I might spend a tranquil summer day monitoring the dormouse population in the same woodland.
I might spend another day on a sunny chalk downland slope teaching a group of young people how to carry out a bioblitz, identifying as many of the numerous wildflowers, insects, birds and other wildlife as we can.

What’s the best and most difficult part of the ranger job?

I love working with community groups, volunteers, farmers and landowners who are passionate about doing their bit to ensure the habitats are there for wildlife to thrive. It’s really exciting to see such huge support for nature amongst the stake holders I work with.
What I find most difficult is facing challenges that often seem too big for us to overcome, that require revolutionary changes and government action, such as protecting our precious and delicate chalk stream habitats.

What’s been the highlight of your ranger career so far?

I have far too many to list but here’s a few: ringing endangered tree sparrow chicks for a monitoring programme, vaccinating badgers against TB as an alternative to culling to prevent the spread of disease, pond dipping with blind children and letting them experience this by holding a great crested newt, releasing pearl bordered fritillary butterflys and short tailed bumble bees back into habitats from which they’d been lost, finding a dormouse nest in a dead hedge I built to protect a hazel coppice site, watching a bittern boom at 4:30am whilst out on a marsh harrier survey.

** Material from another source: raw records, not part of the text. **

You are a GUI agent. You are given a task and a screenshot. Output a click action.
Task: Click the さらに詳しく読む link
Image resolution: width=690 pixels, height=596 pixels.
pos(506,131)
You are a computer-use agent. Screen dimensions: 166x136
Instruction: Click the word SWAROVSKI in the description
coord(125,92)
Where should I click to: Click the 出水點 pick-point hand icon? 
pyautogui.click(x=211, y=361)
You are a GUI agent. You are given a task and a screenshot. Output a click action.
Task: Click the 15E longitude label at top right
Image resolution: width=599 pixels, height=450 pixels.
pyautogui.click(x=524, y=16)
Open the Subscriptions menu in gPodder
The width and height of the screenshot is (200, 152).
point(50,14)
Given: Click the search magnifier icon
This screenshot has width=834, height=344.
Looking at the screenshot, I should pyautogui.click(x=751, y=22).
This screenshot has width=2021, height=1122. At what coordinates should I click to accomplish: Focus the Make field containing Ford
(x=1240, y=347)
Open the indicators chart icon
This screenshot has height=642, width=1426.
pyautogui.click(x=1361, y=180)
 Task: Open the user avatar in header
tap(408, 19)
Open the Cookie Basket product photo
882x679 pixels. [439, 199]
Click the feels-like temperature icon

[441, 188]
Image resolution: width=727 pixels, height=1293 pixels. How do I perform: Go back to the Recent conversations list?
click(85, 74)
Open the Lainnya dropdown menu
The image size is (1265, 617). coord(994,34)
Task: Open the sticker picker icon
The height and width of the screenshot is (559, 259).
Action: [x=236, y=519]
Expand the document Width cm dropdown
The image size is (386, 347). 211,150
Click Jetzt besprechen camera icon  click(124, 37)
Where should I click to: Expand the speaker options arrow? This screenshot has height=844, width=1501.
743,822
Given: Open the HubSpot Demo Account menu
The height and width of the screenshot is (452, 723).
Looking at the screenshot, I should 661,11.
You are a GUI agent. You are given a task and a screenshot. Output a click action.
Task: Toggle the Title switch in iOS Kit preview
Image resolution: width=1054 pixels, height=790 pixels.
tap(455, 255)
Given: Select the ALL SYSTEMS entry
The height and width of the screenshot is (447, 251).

What would you say to any youngster thinking of becoming a ranger?

Great choice, start by volunteering with any conservation organisation and you’ll learn there’s so much more to the natural places you used to walk through every day.

Why do you love the South Downs?

I love the South Downs because it’s where I live and where I work. I love feeling like I know a place so well and then realising I actually still know hardly any of it at all!